Wake up & work hard.

Au dessus du lavabo, le miroir reflète un semblant de moi pas tout à fait réveillé.

Le goût du dentifrice se mélange à mon haleine encore chargée d’alcool.

Mes yeux rougis par le sang tentent de faire l’état des lieux d’un visage ravagé par une nuit trop courte. Devant moi, des petits tubes de crème sont rangés consciencieusement.

Je cherche celui qui est censé atténuer les cernes. Je sors de la salle de bains en évitant mon reflet.

Des images approximatives de gens, de verres, de néons, de spots de couleurs, de robes, de silhouettes, de peau, me viennent à l’esprit sans que je cherche vraiment à me souvenir, et ce goût dans la bouche…

Je récupère mes vêtements, mes clés, mon tél…

Nous sommes déjà jeudi et cette semaine je n’ai pas cumulé plus de 12 heures de sommeil en tout. Dans quelques minutes, je serai plongé dans le réseau étendu à m’enivrer à nouveau, mais de chiffres et d’adrénaline cette fois-ci.

 

 

Depuis mon longboard, j’aperçois mon reflet des mauvais jours dans les vitrines de Charpennes. Dans ces yeux là, se cache une évidence, une vérité que je renie de ces lendemains fragiles où l’on se sent humain parce que fébrile.

 

Je cumule les conneries ces derniers temps. Ça m’a valu pas mal de remontrances au boulot. Faut dire que je ne suis régi que par l’émotion, le sentiment, l’humeur de l’instant, et on me demande d’être fonctionnel, didactique, mécanique. Alors souvent, ça ne marche pas. Je perds un peu les pédales je crois. Je me détend tous les soirs, les gens n’ont même plus de visage, ils sont des silhouettes éclairées, des verres qui s’entrechoquent, des gueules qui crient. Tout est tout le temps flou et fou !

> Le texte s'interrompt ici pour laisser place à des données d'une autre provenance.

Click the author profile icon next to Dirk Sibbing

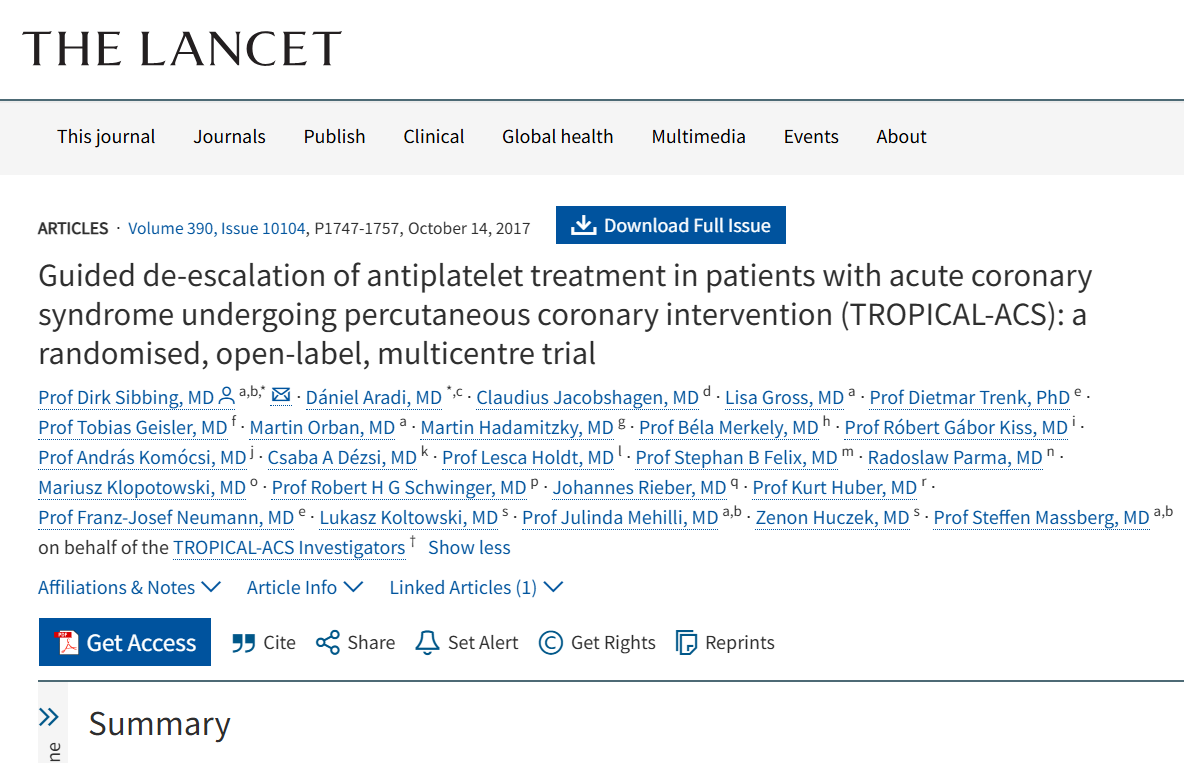[226, 396]
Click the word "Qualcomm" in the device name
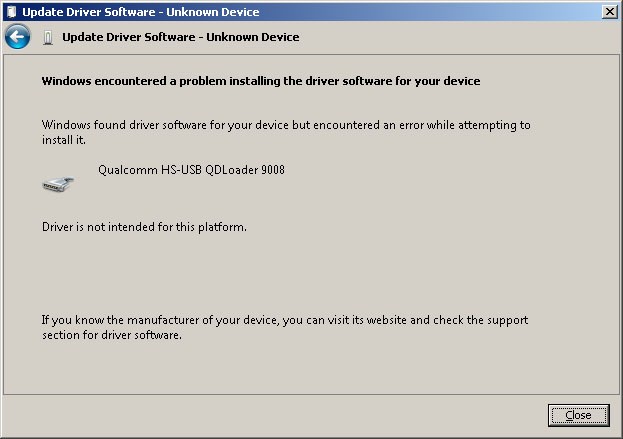The width and height of the screenshot is (623, 439). [x=124, y=170]
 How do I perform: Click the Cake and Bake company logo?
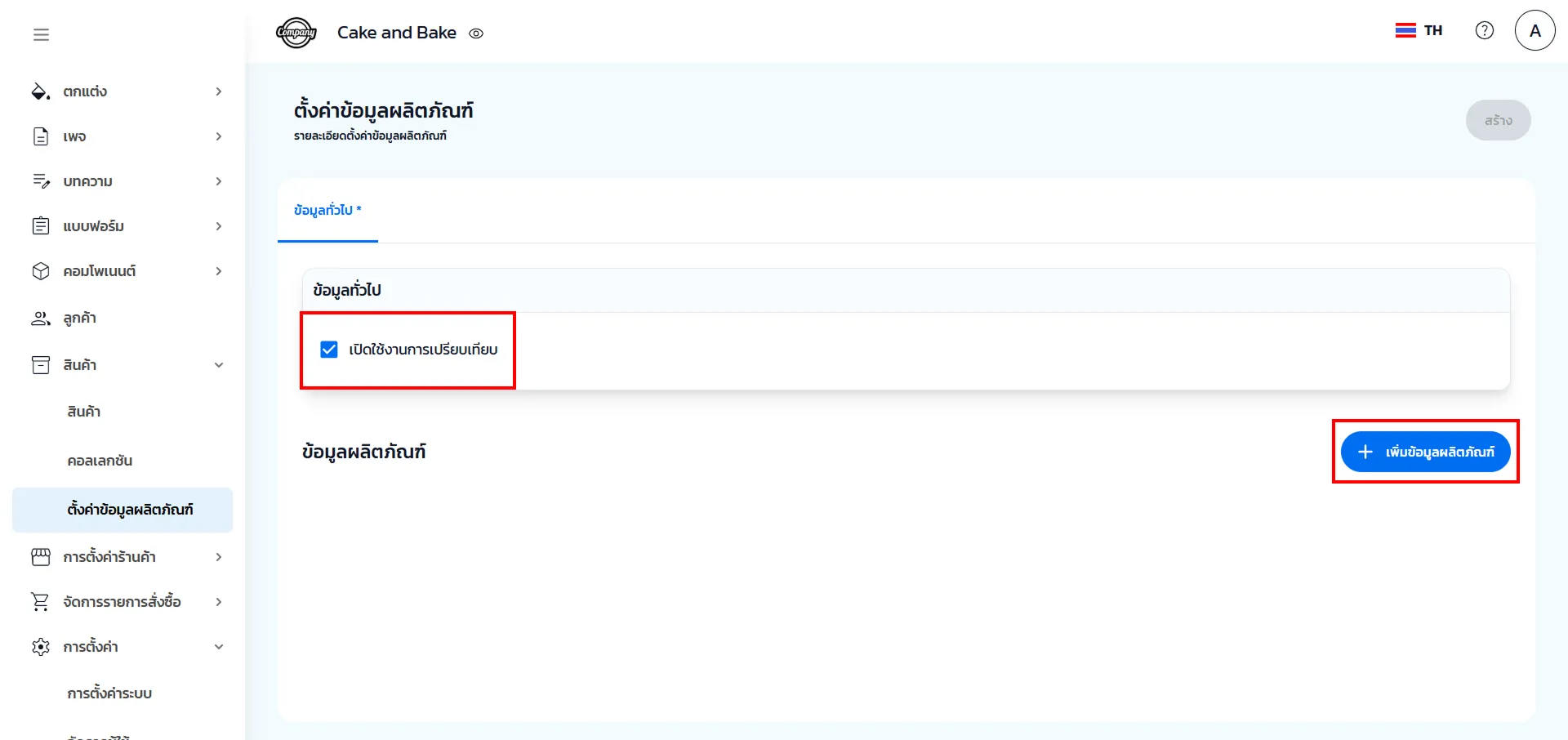pos(296,33)
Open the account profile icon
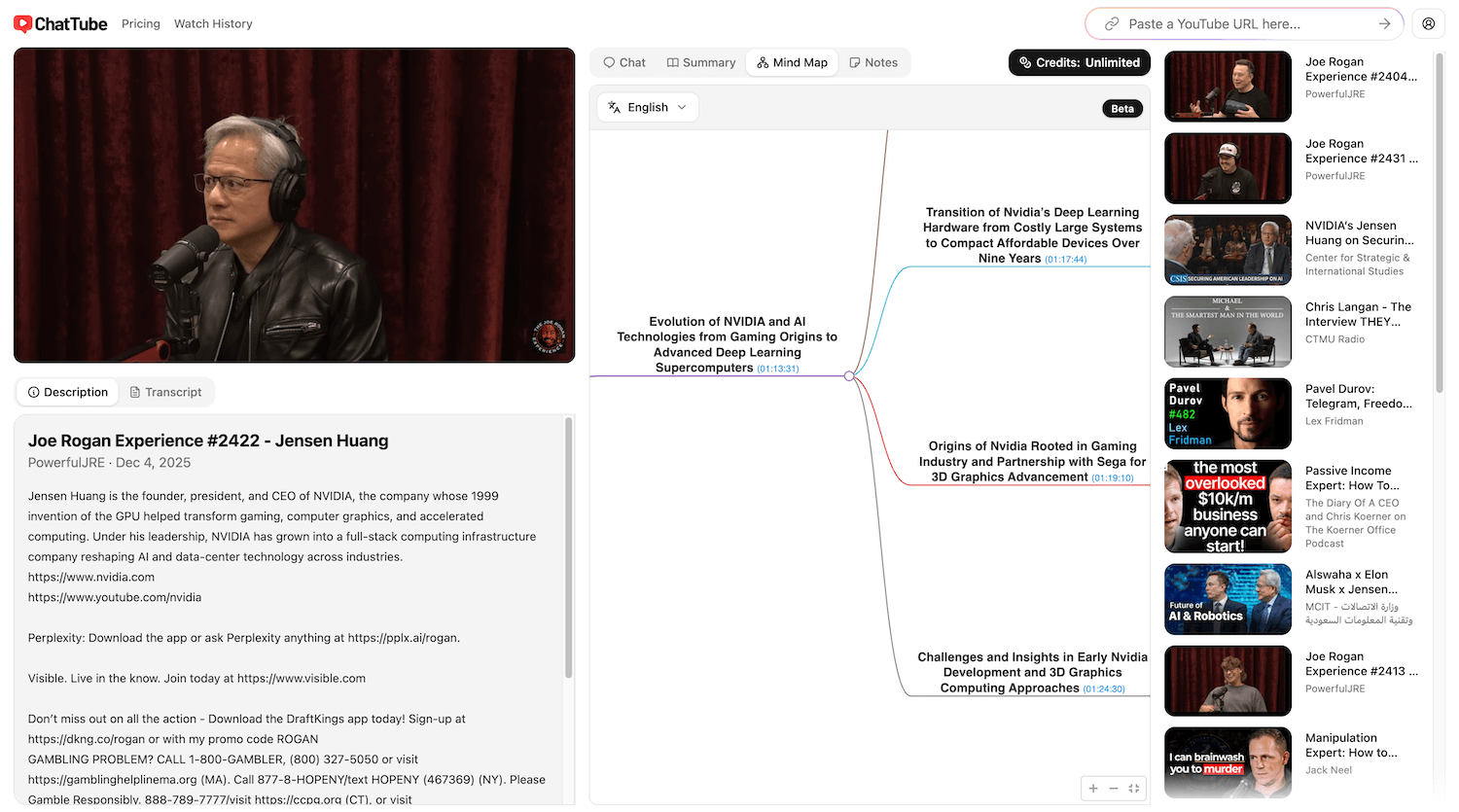 click(x=1427, y=23)
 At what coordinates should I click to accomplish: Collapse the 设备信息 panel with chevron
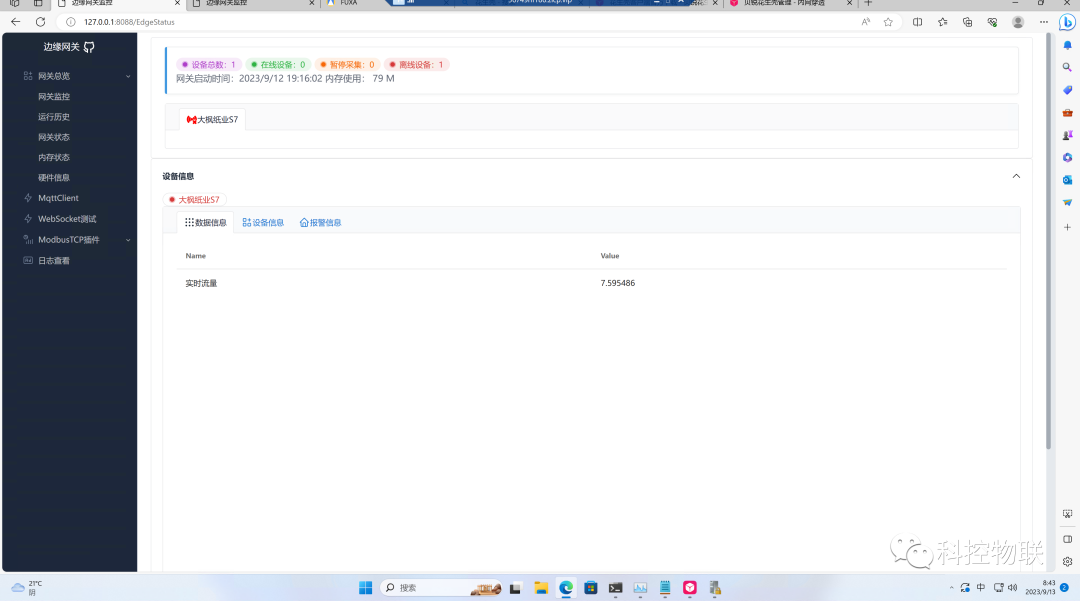coord(1016,176)

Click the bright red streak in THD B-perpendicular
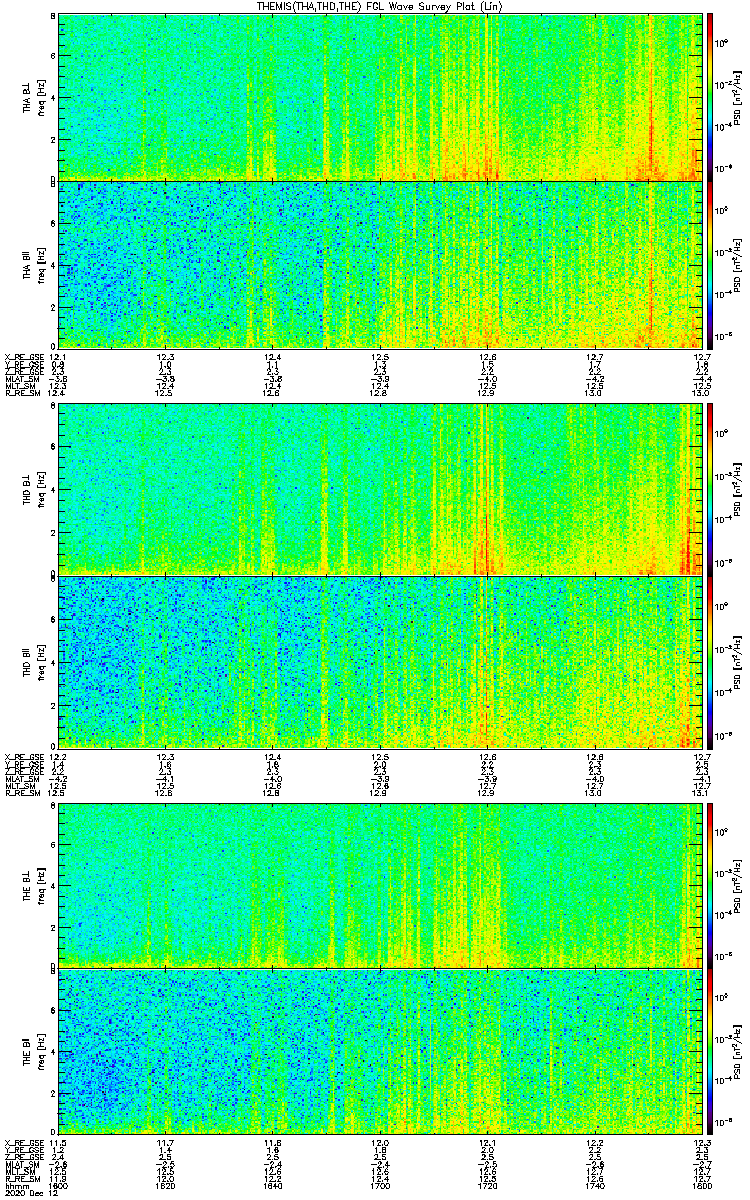(x=487, y=545)
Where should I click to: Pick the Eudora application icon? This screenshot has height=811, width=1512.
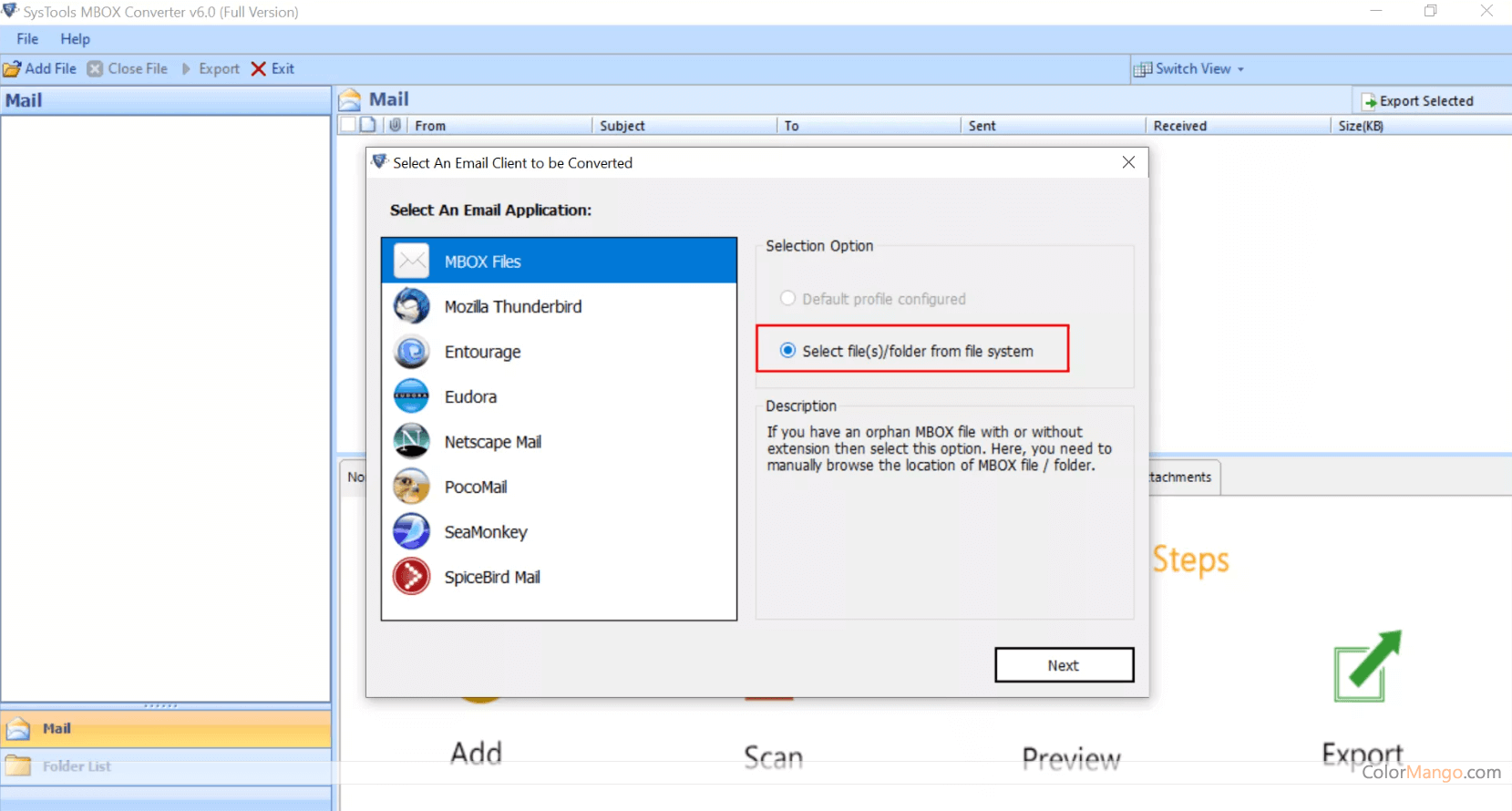click(411, 396)
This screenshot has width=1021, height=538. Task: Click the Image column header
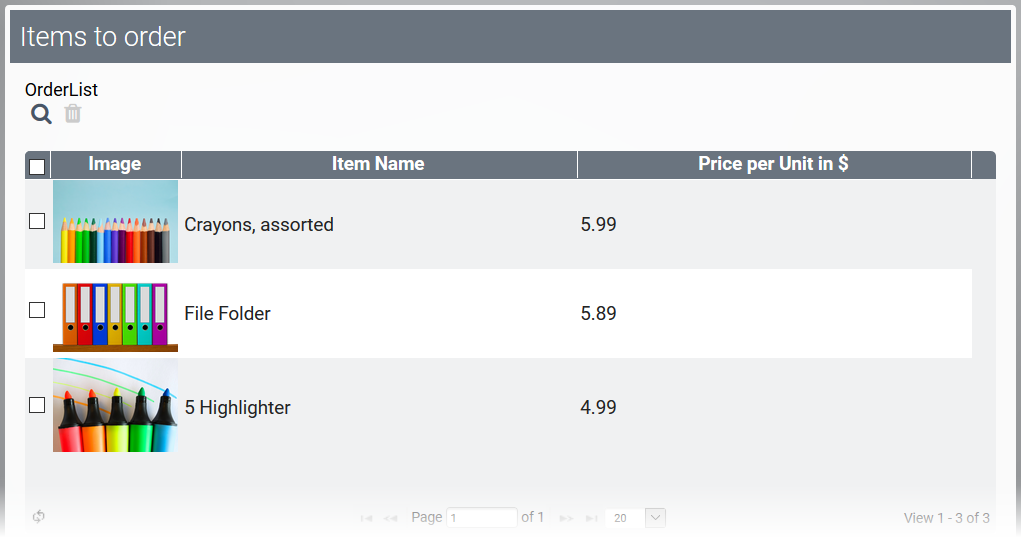[115, 164]
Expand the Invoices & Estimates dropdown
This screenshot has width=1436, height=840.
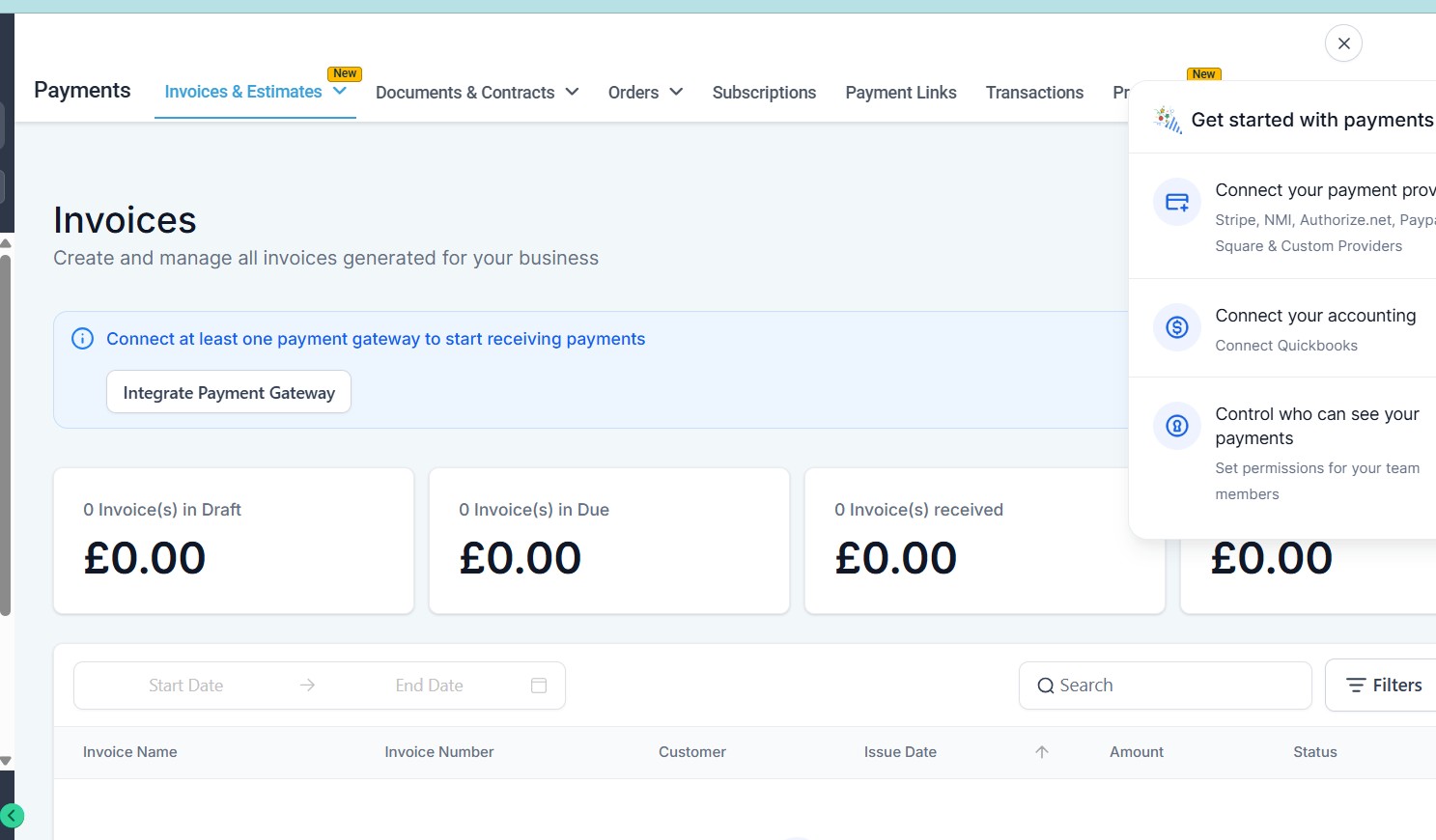tap(339, 92)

J’essaie de me convaincre que je suis resté le même qu’il y a 5 ans. Ce même homme engourdi d’une ambition sans limite, celui-là même qui se jurait de ne jamais baisser les bras. Mais là, je suis perdu, comme lorsque vous êtes en train de penser à quelqu’un et que vous vous rendez compte que vous êtes restés fixés sur elle (oui, forcement la madamoiselle que l’on oubli pas) en omettant la vie autour.

 

 

Des business services numériques et rien d’autres, on en oublie l’humain qui peut-être se cache dans le Backbone. D’ailleurs, on s’en fou. On fait tourner le monde digital, et même si j’arrête, un autre prendra ma place.

 

Mais, tout ça c’est des conneries !

La vérité c’est que je feinte. Je prends des détours, je porte des carapaces, je fais front avec une certaine assurance. L’honnêteté prime car elle est naturelle. Le mensonge, lui,  est un exercice qui s’apprend. Et, inexorablement, la réussite, l’argent, le clinquant, on décroche lentement du commun des mortels. Bonheur en carton, ou plutôt en papier, comme ces billets de banques qui n’ont finalement de valeur que celle de l’éphémère…

 

J’arrive sur mon lieu de travail. L’air frais de l’automne vient m’apporter une dose de motivation. Je ferme les yeux en humant le vent. Je penètre dans le hall d’entrée, petit sourire à cette gentille hôtesse d’accueil. Je badge et je m’enfon
ce dans les couloirs de moquette. Quelques pas seulement et je peux déjà entendre le vombrissement incessant de l’activité du centre.

je badge le sas de sécurité, et me revoilà plongé dans l’enfer d’un paradis à accès protégé … mon bureau.